Task prompt:
Answer these questions from the passage on school accountability below.
(a) For how long has results-based school accountability been the linchpin of education reform in the United States?
(b) What three parts has school accountability traditionally been seen as having?
(c) What fourth part do most experts now recognize needs to be added?

Reading passage:
Many US states and districts are reconsidering how to meet federal accountability requirements as the COVID pandemic ends. While academic standards, student assessments, and consequences for failing schools have traditionally been the focus of accountability, attention needs to be paid to the capacity of schools, districts, and states to fix their shortcomings. Policy leaders must take into account whether their schools possess the ability and will to make improvements and must recommit to results-based accountability adapted to the post-pandemic era.

Discussion Questions:

  1. How can poorly performing schools be held accountable for educational results so that they can improve?
  2. In regard to education, what lessons were learned from the COVID pandemic, and what still needs to be learned?

Additional Resources:

  • Read “School Accountability: Yesterday, Today, and Tomorrow,” by Chester E. Finn, Jr., via Kappan. Available here.
  • Read “Rewrite Attendance Laws to Promote Learning, Not Seat Time,” by Chester E. Finn, Jr., via the Thomas Fordham Institute. Available here.
  • Watch “Why Testing and Accountability Matter in K–12 Education” on PolicyEd. Available here.
View Transcript

Results-based school accountability has been the linchpin of education reform in the United States for the last two decades—and it’s done much good. But as accountability holidays caused by Covid end, many states and districts are rethinking how to comply with federal accountability requirements.

School accountability has traditionally been seen as having three parts: Academic standards, assessments of student performance (mostly using standardized tests), and consequences for schools whose students fail or meet them. 

Today, most experts recognize that a fourth part needs to be added: attention to the capacity of schools, districts, and states to fix their shortcomings and up their game. It doesn’t help kids just to ding their school for its failures if nobody at that school has the capacity to make it better.   

Fixing—or closing and replacing—troubled schools is really hard. Going forward, policy leaders should take into account whether their schools (and districts and states) possess the human, fiscal, political abilities—and the will—to fix the shortcomings identified by student assessments.

Whatever remedies are chosen, tomorrow’s education and government leaders should recommit to results-based school accountability adapted to the post-pandemic era and strengthened by a focus on the system’s capacity to engage in necessary reforms.

Data items:
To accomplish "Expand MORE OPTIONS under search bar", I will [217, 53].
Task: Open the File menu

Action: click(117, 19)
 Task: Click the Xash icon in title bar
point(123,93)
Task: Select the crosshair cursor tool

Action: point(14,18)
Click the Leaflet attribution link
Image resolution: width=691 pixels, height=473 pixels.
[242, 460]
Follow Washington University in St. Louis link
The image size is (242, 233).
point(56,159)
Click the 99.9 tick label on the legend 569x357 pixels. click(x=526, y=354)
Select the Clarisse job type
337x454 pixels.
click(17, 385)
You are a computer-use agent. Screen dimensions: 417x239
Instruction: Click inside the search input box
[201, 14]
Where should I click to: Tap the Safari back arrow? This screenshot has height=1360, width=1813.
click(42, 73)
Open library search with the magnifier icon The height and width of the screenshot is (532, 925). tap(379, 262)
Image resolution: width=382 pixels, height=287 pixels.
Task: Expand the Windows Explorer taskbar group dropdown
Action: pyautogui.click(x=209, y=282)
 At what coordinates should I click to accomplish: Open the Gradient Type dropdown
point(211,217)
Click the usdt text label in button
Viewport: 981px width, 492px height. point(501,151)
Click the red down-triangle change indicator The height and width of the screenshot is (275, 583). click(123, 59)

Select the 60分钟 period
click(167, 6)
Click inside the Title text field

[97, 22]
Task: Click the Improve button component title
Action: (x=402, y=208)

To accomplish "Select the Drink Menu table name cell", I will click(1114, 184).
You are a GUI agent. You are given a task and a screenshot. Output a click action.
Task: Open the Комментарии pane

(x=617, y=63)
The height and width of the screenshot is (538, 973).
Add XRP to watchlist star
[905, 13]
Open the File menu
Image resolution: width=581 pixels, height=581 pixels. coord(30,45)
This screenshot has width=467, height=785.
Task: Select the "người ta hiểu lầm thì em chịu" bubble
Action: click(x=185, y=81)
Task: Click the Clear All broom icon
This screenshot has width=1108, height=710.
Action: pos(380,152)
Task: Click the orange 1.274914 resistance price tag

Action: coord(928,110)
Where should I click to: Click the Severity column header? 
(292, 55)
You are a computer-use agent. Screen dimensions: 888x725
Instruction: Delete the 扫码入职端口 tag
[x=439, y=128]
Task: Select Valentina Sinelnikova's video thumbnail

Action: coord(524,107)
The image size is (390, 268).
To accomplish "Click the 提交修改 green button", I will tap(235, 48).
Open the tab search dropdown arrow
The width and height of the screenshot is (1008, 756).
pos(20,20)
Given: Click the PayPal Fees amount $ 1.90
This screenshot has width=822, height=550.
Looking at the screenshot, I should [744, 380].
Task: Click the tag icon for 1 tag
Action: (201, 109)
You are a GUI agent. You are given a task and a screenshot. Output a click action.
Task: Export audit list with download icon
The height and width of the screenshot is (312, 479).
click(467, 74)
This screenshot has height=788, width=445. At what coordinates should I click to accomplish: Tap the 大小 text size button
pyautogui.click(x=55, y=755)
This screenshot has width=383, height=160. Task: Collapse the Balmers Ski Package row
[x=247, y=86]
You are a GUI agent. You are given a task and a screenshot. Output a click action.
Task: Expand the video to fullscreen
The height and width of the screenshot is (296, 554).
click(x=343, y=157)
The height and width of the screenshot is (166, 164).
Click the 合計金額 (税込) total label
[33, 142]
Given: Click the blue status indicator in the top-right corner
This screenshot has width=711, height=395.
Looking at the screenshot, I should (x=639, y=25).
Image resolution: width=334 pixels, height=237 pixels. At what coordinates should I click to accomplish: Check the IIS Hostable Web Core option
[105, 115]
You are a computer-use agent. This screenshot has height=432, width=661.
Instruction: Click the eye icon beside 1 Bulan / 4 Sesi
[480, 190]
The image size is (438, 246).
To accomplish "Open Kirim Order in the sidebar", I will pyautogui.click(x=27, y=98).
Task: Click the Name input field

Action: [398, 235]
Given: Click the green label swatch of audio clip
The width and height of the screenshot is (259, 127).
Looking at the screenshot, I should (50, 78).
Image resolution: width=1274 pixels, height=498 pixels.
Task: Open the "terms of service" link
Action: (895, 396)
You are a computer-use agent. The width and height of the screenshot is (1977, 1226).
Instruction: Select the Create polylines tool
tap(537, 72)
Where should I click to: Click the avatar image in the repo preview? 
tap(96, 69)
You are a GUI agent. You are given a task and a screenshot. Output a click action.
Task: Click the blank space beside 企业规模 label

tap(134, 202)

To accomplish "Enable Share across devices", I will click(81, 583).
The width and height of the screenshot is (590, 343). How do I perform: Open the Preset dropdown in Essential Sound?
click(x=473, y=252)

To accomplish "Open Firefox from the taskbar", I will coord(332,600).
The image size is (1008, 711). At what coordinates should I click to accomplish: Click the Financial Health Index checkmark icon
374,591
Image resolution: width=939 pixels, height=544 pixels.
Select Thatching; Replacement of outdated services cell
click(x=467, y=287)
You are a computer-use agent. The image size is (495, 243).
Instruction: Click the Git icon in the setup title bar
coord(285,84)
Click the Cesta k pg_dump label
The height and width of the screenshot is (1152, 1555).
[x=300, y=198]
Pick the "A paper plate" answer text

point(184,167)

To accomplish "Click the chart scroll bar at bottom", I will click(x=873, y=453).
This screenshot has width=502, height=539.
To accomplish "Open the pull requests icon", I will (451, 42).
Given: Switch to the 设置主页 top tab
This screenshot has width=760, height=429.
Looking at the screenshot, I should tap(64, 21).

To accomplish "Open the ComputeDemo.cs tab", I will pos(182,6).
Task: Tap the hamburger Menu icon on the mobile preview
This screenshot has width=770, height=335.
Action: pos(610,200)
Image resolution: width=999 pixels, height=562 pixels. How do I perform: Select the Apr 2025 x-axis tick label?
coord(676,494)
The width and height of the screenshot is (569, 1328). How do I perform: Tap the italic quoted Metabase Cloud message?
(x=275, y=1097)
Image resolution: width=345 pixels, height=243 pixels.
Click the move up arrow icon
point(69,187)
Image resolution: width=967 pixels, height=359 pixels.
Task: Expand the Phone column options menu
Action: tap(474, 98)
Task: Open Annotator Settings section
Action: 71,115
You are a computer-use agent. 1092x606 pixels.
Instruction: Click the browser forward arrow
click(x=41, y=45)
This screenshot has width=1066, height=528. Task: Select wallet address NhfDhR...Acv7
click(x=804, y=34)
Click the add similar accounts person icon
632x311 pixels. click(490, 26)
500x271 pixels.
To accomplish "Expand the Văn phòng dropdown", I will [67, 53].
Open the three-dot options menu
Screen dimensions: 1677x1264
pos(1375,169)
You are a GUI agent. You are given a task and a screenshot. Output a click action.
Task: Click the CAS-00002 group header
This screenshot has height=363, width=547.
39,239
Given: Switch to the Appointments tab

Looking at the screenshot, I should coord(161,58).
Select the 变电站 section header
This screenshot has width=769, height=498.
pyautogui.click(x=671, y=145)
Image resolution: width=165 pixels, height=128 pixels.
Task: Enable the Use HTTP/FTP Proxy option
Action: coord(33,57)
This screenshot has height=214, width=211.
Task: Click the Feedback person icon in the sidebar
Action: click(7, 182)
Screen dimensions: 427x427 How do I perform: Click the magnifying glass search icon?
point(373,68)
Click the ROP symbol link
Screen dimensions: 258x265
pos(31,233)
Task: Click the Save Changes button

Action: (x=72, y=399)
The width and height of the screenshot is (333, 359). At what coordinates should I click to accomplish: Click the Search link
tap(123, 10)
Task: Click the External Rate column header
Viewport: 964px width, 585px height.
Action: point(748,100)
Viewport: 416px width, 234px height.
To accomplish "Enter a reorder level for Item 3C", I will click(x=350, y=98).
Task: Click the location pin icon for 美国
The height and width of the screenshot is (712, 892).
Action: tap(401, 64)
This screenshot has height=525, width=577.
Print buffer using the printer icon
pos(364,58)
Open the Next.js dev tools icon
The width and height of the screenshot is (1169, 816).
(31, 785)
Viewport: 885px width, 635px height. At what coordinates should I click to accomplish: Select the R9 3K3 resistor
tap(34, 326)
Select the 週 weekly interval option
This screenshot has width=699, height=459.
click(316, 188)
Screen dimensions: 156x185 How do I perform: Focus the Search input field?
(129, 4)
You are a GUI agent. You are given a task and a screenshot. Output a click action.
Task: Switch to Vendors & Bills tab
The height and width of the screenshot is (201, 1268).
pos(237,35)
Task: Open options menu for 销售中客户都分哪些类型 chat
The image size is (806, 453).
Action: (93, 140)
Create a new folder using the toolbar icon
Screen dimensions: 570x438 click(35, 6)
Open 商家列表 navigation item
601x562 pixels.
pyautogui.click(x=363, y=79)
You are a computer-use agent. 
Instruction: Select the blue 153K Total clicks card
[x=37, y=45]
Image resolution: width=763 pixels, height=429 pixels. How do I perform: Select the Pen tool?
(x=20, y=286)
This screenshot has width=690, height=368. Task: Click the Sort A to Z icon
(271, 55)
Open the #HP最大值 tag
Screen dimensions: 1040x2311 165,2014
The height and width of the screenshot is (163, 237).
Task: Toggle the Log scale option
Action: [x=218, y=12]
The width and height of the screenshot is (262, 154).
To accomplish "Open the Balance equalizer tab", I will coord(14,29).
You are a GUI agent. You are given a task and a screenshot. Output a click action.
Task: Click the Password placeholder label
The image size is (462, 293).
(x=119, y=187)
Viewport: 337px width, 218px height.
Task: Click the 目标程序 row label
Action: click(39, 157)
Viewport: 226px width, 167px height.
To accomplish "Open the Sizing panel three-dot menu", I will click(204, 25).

Exercise solution:
(a) For the last two decades.
(b) Academic standards, assessments of student performance (mostly using standardized tests), and consequences for schools whose students fail or meet them.
(c) Attention to the capacity of schools, districts, and states to fix their shortcomings and up their game.